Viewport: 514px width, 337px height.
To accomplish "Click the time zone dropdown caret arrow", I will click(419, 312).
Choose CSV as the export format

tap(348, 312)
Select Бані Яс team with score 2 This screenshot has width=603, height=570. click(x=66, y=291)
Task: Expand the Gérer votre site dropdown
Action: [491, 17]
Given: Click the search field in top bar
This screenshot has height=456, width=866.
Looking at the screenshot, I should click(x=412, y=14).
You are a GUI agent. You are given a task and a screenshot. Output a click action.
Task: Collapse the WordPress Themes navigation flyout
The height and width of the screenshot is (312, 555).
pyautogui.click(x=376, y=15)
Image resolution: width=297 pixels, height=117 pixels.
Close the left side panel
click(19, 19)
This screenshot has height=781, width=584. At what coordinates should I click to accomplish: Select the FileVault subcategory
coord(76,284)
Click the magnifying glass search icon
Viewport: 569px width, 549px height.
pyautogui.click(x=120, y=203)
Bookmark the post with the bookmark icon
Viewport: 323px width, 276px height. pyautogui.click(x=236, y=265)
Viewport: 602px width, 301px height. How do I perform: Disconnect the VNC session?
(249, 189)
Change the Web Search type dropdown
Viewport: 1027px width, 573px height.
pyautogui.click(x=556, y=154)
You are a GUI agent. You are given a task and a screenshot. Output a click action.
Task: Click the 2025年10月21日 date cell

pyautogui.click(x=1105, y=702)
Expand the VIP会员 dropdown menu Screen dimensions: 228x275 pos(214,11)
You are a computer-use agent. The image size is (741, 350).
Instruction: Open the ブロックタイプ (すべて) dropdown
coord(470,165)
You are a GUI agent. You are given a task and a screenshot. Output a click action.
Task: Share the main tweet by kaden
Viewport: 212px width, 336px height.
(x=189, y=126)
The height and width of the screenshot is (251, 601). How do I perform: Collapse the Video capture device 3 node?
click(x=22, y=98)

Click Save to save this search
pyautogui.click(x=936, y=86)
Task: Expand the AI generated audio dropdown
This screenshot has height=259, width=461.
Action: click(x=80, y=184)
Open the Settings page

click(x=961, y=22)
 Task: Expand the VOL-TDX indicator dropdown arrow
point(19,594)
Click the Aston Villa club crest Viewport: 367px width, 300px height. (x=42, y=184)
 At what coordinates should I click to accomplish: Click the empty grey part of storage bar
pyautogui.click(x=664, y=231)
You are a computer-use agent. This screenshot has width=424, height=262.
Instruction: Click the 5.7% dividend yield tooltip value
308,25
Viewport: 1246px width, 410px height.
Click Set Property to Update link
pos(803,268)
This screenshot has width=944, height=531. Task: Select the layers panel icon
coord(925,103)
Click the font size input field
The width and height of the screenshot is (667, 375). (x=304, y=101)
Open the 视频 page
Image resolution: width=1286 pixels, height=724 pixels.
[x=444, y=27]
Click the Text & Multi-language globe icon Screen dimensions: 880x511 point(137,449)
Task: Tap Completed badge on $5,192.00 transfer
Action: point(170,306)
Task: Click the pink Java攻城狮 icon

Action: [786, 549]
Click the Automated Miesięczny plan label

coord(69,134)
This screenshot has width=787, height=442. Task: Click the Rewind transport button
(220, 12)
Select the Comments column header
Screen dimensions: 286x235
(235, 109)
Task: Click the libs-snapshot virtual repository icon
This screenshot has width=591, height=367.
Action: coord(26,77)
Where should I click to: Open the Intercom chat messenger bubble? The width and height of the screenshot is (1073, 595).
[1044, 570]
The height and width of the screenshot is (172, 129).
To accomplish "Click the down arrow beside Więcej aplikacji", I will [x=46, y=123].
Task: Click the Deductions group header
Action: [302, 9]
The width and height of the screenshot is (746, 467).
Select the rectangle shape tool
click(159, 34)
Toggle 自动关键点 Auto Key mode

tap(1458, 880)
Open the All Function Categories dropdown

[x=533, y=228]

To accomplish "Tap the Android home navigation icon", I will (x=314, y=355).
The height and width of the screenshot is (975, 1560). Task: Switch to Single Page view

**Written exercise**. Could you set down the data word for word, from its first line through the line holding "Viewport: 323px width, 276px", with both ends included?

**The solution**.
Viewport: 514px width, 337px height.
To accomplish "Click the time zone dropdown caret arrow", I will click(419, 312).
Choose CSV as the export format

tap(348, 312)
Select Бані Яс team with score 2 This screenshot has width=603, height=570. click(x=66, y=291)
Task: Expand the Gérer votre site dropdown
Action: [491, 17]
Given: Click the search field in top bar
This screenshot has height=456, width=866.
Looking at the screenshot, I should click(x=412, y=14).
You are a GUI agent. You are given a task and a screenshot. Output a click action.
Task: Collapse the WordPress Themes navigation flyout
The height and width of the screenshot is (312, 555).
pyautogui.click(x=376, y=15)
Image resolution: width=297 pixels, height=117 pixels.
Close the left side panel
click(19, 19)
This screenshot has height=781, width=584. At what coordinates should I click to accomplish: Select the FileVault subcategory
coord(76,284)
Click the magnifying glass search icon
Viewport: 569px width, 549px height.
pyautogui.click(x=120, y=203)
Bookmark the post with the bookmark icon
Viewport: 323px width, 276px height. pyautogui.click(x=236, y=265)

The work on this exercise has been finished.